Improving Runtime & Reduce Sum for Hierarchical model with large number of groups

I had an additional follow up question for the sufficient statistics. I spent sometime going through the code for the sufficient statistics for multiple regression and at the moment it seems the framework is set up to handle multiple categorical or discrete variables (I believe the example you gave was time of day and predicting height). Is there a way to accommodate if there is an additional continuous variable?

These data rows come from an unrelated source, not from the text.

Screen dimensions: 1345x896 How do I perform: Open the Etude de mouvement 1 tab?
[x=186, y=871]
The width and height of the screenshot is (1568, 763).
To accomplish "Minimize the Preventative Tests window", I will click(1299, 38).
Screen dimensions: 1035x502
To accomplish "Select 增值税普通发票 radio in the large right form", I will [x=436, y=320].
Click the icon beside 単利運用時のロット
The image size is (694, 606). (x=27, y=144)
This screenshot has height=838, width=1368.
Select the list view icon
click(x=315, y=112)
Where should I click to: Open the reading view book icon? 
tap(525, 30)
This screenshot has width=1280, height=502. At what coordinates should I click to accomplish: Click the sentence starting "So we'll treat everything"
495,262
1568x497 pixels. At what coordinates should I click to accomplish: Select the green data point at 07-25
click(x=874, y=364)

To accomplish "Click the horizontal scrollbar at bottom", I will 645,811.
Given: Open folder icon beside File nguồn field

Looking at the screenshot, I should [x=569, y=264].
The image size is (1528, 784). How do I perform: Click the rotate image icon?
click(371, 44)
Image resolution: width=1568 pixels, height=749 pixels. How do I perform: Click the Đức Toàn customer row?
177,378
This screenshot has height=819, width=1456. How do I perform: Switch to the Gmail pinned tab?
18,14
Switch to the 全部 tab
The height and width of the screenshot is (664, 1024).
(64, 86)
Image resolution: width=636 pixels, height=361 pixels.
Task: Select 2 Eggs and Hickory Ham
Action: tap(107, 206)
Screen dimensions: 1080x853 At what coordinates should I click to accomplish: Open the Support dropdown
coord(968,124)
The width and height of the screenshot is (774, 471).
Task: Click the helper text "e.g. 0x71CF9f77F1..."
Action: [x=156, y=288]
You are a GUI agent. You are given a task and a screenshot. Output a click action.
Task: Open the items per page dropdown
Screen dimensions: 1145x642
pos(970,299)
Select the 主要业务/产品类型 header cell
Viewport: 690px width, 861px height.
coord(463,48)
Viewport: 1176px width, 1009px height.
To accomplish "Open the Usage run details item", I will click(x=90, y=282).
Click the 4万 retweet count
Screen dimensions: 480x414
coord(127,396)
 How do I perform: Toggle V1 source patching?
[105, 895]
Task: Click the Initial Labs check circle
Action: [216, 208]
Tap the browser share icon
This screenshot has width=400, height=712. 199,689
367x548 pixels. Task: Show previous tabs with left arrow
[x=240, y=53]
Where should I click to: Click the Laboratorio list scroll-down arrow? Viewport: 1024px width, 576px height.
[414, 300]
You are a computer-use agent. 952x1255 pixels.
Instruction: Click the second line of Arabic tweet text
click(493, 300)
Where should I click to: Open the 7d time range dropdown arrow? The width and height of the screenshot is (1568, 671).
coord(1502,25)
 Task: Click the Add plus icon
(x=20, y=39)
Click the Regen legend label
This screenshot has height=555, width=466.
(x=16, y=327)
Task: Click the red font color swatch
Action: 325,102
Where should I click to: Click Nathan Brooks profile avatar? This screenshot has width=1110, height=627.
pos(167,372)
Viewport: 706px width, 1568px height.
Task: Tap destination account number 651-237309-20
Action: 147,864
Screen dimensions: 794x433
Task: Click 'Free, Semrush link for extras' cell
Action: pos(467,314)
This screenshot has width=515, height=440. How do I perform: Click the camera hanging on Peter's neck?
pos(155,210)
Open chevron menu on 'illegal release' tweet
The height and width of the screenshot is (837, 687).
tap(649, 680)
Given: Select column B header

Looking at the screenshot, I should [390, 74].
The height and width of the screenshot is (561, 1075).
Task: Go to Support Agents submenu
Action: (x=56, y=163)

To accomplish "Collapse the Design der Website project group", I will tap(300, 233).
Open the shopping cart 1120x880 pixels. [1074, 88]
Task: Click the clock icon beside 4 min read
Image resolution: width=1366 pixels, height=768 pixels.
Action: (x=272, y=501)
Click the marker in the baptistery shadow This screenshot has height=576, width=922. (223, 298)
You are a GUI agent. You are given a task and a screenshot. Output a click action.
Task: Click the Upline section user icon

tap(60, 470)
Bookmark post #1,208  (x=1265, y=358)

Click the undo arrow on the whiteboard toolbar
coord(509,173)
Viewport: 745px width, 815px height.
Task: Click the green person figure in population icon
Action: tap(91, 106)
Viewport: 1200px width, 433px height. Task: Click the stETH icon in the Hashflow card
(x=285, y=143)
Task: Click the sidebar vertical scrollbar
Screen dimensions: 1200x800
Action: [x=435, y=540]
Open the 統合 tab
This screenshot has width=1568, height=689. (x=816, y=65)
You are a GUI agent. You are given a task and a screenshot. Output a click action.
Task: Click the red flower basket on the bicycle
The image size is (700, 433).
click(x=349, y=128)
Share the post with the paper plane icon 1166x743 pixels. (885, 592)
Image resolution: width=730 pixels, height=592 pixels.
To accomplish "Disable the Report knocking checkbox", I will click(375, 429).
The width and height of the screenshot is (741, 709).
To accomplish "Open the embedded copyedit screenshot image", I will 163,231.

Or are we then unable to split the data into these unique groups to get sufficient statistics?
Here is was a simple simulation I was hoping to test with the Stan code you provided from your talk .

x1 = rnorm(100,0,1)
x2 = sample(c(1,2,3),100, replace = TRUE)
x3 = sample(c(1,2,3,4), 100, replace = TRUE)
y = 2*x1 + .5*x2 + 1*x3 + rnorm(100,0,.1)

functions{
    real normal_sufficient_lpdf(
        matrix obs
        , vector mean
        , vector variance
    ){
        return(
            normal_lpdf(
                obs[,1]
                | mean
                , sqrt(variance) ./ obs[,3]
            )
            + gamma_lpdf(
                obs[,2]
                | obs[,4]
                , obs[,4] ./ variance
            )
        ) ;
    }

}
data {
    // n_x_cols: number of predictor-variables in x (as columns)
    int<lower=1> n_x_cols ;
    // n_x_rows: number of combinations (rows) of the predictor variables in x
    int<lower=1> n_x_rows ;
    // x: predictor matrix
    matrix[n_x_rows,n_x_cols] x ;
    // obs_mean: mean of observations for each row in x
    vector[n_x_rows] obs_mean ;
    // obs_var: variance of observations for each row in x
    vector<lower=0>[n_x_rows] obs_var ;
    // obs_n: count of observations for each row in x
    vector<lower=2>[n_x_rows] obs_n ;
}
transformed data{
    matrix[n_x_rows,4] obs ;
    obs[,1] = obs_mean ;
    obs[,2] = obs_var ;
    obs[,3] = sqrt(obs_n) ;
    obs[,4] = (obs_n-1.0)/2.0 ;
    matrix[n_x_cols,n_x_rows] x_transpose ; // so we can use `columns_dot_product()`, which is faster than `rows_dot_product()`
}
parameters {
    // mu_intercept: value for the mean at the intercept
    real mu_intercept ;
    // mu_tod_beta: effect of each predictor on the mean
    vector[n_x_cols] mu_beta ;
    // eta_intercept: value for the log-variance at the intercept
    real eta_intercept ;
    // eta_tod_beta: effect of each predictor on the log-variance
    vector[n_x_cols] eta_beta ;
}
model {
    // priors (adjust when using real data!!)
    mu_intercept ~ std_normal() ;
    mu_beta ~ std_normal() ;
    eta_intercept ~ std_normal() ;
    eta_beta ~ std_normal() ;
    // likelihood
    obs ~ normal_sufficient(
        (
            mu_intercept
            + transpose(
                columns_dot_product(
                    rep_matrix(mu_beta,n_x_rows)
                    , x_transpose
                )
            )
        )
        , exp(
            eta_intercept
            + transpose(
                columns_dot_product(
                    rep_matrix(eta_beta,n_x_rows)
                    , x_transpose
                )
            )
        )
    ) ;
}